▸ **TEXTO FORNECIDO**:
================

Uma terra onde resistem ao descuido, sinais de identidade e história que nos conduzem à nostalgia. Indeléveis sinais de outra cidade, de outros tempos, com outros protagonistas.
Prefiro o Outono em Oliveira, pela sensação do regresso ao escuro, que a meu ver a favorece e lhe confere a sua verdadeira essência. O cheiro a chuva, a escuridão prematura, os silêncios, a evocação do antigo, o convite à poesia, tudo me ajuda a esquecer o marasmo a que votaram esta terra.
Sinais destes tempos, em que as grandes ideias autárquicas se resumem a um jardim, uma praia fluvial, um calcetamento, uma fonte. Oliveira desliza numa letargia enfeitada com flores, uma passividade extrema, sem acontecimentos nem expectativas, mas exemplar no adorno e na requalificação dos espaços.
Requalificar, reconstruir, repensar... O tal prefixo que pressupõe repetição e no contexto das minhas reflexões disfarça a incapacidade de fazer novo, construir ou mesmo pensar.
O problema nem é tanto a ideia do refazer melhorando, como é bom exemplo o esforço em repor a dignidade perdida a espaços tão belos como Avô. Grave é não fazer, triste é a sensação desconfortante de ver um concelho deambular num deserto de ideias, entregue a um destino incerto, sem a expectativa de nada de novo. Particularmente quando assistimos bem perto, por um lado à enorme vitalidade na criação de novos espaços que proporcionam eventos, por outro mesmo, a capacidade de os realizar: Feiras Internacionais, concertos sinfónicos, torneios desportivos internacionais, teatro de qualidade e dimensão nacional, exposições dignas desse nome, certames que resistem às dificuldades da conjuntura, etc...
São os espaços que proporcionam os eventos e nunca o contrário. Mas para isso é preciso criá-los e isso talvez seja pedir muito a uma gestão autárquica tão parcimoniosa.
Enfim, a inércia, quando dela se tem consciência, pode muito bem tornar-se uma inteligente estratégia da incompetência. De facto quando nos habituamos a não esperar muito, qualquer irrelevância se torna, pelo inesperado, uma grande obra.

================

▸ **DADOS EXTRAÍDOS**:
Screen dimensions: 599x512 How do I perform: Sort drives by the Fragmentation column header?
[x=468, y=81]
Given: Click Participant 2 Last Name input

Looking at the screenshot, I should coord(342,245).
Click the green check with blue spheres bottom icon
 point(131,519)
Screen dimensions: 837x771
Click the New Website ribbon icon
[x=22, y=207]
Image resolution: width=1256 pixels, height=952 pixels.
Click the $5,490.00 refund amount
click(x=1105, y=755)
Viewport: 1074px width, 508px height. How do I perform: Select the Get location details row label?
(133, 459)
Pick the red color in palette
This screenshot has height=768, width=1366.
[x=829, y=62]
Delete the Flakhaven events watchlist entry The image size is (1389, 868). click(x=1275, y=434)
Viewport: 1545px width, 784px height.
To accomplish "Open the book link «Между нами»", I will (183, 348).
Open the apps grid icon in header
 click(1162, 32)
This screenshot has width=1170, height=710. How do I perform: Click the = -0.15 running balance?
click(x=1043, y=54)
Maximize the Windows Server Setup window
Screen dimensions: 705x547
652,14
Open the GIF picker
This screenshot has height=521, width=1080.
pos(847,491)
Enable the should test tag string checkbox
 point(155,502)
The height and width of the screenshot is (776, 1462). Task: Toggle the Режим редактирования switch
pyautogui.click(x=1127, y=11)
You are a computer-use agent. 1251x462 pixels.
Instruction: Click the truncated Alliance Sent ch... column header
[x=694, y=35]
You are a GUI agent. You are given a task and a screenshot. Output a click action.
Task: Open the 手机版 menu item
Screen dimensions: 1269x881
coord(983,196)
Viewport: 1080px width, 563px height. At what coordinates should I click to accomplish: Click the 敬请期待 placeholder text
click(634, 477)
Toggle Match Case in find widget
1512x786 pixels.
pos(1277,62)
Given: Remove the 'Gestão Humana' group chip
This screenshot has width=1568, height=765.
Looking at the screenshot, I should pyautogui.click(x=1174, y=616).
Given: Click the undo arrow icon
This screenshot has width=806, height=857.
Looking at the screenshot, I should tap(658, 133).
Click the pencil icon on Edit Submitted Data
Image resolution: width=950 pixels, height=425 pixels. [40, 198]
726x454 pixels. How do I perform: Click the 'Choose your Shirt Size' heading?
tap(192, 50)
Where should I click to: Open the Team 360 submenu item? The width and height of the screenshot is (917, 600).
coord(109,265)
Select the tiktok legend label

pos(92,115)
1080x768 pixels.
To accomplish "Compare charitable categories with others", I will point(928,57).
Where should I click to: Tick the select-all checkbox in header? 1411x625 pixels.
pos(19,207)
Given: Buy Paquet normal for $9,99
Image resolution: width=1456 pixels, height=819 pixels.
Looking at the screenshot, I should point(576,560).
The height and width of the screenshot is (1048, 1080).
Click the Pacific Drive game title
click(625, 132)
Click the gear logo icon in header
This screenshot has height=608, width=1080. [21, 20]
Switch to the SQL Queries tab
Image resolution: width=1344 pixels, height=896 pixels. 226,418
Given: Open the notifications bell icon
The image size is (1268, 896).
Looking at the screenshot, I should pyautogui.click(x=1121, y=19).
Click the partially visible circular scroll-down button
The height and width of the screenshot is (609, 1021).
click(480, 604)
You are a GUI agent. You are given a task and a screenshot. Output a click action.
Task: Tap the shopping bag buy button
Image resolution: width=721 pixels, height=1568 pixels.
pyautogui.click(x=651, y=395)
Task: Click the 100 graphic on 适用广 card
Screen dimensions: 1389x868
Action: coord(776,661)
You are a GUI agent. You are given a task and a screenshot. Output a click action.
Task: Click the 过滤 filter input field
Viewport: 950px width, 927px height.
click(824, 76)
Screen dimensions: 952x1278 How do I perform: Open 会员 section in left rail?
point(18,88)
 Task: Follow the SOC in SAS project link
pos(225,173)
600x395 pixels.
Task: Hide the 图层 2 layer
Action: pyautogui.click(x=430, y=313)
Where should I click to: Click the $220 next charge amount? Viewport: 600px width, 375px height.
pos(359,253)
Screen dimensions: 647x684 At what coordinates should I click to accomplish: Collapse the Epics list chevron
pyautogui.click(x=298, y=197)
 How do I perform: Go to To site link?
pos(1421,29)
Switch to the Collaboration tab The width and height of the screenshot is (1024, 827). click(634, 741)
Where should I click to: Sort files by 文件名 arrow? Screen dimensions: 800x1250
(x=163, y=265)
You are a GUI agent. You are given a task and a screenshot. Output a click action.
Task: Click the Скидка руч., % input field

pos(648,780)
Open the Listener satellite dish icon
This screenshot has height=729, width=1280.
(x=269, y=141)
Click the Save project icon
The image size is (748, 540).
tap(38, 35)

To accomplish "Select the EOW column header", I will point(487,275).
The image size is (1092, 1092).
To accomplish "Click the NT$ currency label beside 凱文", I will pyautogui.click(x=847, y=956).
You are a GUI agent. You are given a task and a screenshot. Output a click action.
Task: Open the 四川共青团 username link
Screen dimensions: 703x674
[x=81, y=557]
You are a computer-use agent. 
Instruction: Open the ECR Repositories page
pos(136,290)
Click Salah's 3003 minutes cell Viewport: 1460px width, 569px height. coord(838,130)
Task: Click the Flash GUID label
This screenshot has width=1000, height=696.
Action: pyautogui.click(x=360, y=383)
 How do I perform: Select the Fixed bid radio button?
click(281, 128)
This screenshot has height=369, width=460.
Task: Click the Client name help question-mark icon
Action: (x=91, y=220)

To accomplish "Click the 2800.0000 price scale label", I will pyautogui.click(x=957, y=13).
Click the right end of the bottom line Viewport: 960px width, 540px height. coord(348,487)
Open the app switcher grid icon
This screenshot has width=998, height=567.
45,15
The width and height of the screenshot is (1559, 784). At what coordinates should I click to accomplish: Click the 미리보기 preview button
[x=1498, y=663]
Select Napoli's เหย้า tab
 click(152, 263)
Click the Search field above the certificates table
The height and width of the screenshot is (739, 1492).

================

▸ **CONJUNTO DE TAREFAS**:
1. No texto sobre Oliveira, que espaço é dado como bom exemplo do esforço em repor a dignidade perdida?
2. Prossiga o texto sobre Oliveira a partir da última frase apresentada.

▸ **RESPOSTAS POR TAREFA**:
1. Avô.

2.
Talvez isso explique tudo ou então socorrendo-me de Eduardo Prado Coelho quando evoca Duras, e fala acerca do seu fascínio pela passividade extrema e pelas personagens que não agem e se deixam expor na pura exaltação de existirem. Na mitologia da escritora, escreve Prado Coelho, seres assim têm na passividade uma força imensa, sendo mais enérgicos pelo que não fazem do que pelo que poderiam fazer.
Talvez resida aí o segredo de toda esta submissão silenciosa ao que se passa, ou melhor, ao que não se passa em Oliveira do Hospital.

domingo, agosto 14

A desolação vista do Quénia

Sofro ao ver os socalcos negros da serra.
Pelos combros escuros desta paisagem triste e desoladora, conduzo serpenteando a estrada que se confunde no negrume das bermas.
Repouso por momentos nas águas límpidas do Agroal, no esquecimento impossível de quem lá se refresca, debaixo da ponte romana quase escondida na água, embiocada no xaile negro da montanha.
Desço até ao Vale Torno.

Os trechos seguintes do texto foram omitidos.